Amazon’s Ring is the Largest Civilian Surveillance Network the US Has Ever Seen

By:  The Guardian

May 18, 2021

 

In a 2020 letter to management, Max Eliaser, an Amazon software engineer, said Ring is “simply not compatible with a free society”. We should take his claim seriously.

 

Ring video doorbells, Amazon’s signature home security product, pose a serious threat to a free and democratic society. Not only is Ring’s surveillance network spreading rapidly, it is extending the reach of law enforcement into private property and expanding the surveillance of everyday life.
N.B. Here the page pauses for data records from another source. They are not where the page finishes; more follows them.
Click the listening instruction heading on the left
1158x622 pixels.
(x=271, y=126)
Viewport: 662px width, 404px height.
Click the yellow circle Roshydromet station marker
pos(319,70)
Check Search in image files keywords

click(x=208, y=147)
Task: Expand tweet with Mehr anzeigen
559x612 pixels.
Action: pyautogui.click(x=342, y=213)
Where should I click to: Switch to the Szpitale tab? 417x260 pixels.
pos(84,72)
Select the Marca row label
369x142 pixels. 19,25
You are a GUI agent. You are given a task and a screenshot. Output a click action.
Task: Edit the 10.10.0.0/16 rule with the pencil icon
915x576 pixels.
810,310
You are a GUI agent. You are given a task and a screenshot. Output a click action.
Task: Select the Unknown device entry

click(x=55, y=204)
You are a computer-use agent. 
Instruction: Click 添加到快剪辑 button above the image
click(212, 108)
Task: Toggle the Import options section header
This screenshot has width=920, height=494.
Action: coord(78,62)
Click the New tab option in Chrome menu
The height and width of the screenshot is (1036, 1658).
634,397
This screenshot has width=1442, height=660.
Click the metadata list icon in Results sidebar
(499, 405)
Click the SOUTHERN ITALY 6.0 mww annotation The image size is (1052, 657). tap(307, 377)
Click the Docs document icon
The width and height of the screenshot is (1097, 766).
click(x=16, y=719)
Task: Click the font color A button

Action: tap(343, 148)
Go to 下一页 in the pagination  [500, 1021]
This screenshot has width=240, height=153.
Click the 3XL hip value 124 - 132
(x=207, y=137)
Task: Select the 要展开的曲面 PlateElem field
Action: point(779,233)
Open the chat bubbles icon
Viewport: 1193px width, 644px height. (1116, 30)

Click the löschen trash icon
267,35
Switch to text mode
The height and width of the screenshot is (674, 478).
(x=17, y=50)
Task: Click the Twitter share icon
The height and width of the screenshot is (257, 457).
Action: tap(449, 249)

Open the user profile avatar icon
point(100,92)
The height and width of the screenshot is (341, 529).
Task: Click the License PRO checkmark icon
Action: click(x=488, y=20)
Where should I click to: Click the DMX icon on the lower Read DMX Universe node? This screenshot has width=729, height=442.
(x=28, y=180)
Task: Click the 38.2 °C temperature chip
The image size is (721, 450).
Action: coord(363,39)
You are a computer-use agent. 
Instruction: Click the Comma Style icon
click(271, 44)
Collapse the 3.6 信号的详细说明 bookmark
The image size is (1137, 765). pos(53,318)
What’s more, once Ring users agree to release video content to law enforcement, there is no way to revoke access and few limitations on how that content can be used, stored, and with whom it can be shared.

 

Ring is effectively building the largest corporate-owned, civilian-installed surveillance network that the US has ever seen. An estimated 400,000 Ring devices were sold in December 2019 alone, and that was before the across-the-board boom in online retail sales during the pandemic. Amazon is cagey about how many Ring cameras are active at any one point in time, but estimates drawn from Amazon’s sales data place yearly sales in the hundreds of millions. The always-on video surveillance network extends even further when you consider the millions of users on Ring’s affiliated crime reporting app, Neighbors, which allows people to upload content from Ring and non-Ring devices.